Monday, Mar. 25, 1957

Calypsomania

At Manhattan's august music house, G. Schirmer Inc., do-it-yourself Calypso Kits (including bongo drums, a gourd and a pair of maracas) were selling briskly last week for $24.50 and up. Columbia Records has announced an album of calypso songs especially styled for children. Obscure pop singers are desperately shaking their hips and broadening their A's in the rush to learn calypso. And Hollywood is considering a dozen calypso films, including Calypso Grips So, and (taking advantage of the best of two possible worlds) Bop Girl Goes Calypso.

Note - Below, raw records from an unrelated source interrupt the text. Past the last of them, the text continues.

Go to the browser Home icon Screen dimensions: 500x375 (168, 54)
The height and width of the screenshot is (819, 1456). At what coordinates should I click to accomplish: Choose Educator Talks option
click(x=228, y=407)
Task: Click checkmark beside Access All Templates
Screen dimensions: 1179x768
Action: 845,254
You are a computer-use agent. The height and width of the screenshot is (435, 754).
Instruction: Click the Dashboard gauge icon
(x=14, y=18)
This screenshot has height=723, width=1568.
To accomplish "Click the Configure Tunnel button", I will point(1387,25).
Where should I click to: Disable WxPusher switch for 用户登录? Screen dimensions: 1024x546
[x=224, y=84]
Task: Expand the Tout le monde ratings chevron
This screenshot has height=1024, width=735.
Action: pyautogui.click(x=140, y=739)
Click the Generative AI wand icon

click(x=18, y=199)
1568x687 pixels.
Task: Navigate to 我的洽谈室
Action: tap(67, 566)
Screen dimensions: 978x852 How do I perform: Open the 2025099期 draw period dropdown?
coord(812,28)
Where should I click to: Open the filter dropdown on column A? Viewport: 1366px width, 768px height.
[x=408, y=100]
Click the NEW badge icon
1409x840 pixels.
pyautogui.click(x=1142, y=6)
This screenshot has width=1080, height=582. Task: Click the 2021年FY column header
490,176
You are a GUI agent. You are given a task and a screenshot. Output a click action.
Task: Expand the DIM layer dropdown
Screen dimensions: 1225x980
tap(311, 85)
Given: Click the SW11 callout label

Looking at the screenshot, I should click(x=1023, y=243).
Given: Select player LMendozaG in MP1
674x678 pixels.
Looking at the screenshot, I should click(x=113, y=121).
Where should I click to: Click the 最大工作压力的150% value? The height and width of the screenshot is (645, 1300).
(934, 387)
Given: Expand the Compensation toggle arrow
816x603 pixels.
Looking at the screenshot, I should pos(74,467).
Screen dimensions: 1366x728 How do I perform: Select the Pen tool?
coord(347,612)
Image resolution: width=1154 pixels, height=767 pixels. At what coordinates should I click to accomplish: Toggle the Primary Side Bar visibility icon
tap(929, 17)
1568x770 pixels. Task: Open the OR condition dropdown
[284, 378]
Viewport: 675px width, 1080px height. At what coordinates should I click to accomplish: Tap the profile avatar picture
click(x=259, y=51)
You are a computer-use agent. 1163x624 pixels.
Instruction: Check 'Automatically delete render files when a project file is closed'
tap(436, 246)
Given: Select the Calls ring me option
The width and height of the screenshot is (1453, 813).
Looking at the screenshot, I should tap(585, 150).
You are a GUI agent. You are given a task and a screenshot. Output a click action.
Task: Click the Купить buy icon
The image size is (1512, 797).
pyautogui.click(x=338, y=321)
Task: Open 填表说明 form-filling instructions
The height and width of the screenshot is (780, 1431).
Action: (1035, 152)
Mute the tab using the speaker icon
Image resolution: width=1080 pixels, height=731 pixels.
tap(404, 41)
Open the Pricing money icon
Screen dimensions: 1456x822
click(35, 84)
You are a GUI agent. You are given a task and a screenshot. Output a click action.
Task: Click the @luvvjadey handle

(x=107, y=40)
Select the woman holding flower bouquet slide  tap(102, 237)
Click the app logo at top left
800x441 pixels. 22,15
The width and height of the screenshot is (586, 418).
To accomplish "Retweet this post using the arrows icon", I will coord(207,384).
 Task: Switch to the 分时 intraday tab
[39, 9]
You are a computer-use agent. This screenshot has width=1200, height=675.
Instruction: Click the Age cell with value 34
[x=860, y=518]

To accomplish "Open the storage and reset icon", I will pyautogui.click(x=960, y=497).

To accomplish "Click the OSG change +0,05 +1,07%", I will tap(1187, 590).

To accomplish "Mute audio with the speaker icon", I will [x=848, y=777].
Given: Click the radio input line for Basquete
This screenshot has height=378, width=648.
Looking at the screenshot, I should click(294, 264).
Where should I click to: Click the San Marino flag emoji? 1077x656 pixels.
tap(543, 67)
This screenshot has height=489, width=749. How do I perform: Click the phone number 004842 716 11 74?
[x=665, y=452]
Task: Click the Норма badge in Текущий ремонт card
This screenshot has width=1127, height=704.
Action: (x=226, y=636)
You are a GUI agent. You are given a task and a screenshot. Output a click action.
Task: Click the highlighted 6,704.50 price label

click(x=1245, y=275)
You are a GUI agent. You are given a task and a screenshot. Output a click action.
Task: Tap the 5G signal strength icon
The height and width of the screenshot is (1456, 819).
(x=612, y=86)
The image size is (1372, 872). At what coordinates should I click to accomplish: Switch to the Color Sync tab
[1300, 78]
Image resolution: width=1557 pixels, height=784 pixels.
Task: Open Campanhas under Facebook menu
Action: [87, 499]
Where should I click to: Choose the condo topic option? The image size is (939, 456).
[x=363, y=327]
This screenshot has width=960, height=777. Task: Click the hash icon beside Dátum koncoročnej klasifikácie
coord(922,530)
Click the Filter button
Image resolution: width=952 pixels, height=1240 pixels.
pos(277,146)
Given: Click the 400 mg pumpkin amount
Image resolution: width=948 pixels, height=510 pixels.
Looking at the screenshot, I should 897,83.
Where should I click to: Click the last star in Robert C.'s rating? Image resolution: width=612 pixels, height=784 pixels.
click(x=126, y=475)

Clearly calypso is the biggest thing in the pop-music business since rock 'n' roll started rolling, but why is something of a mystery. Few people can "dance calypso" (there is no formal style) or sing it in the shower. In Trinidad, its place of origin, it was sung extemporaneously, first by plantation workers and later by semiprofessionals with such exotic names as the Growler, Attila the Hun and the Lord Executor. The lyrics might relate some back-fence gossip, reflect on the paternity of a neighbor or comment on political news. In Trinidad some of the semipros still sing, mostly for rum, at public concerts in "Tents" (often palm-thatched bamboo shacks). In the U.S. there have been previous calypso flurries, including Rum and Coca-Cola in 1945, but the real boom was drummed in by Folk Singer Harry Belafonte, whose current album, Calypso, is one of the biggest selling LPs in RCA Victor history. In a velvety voice he sings Day 0 and Jamaica Farewell. (They are not really calypso, but no one seems to care.)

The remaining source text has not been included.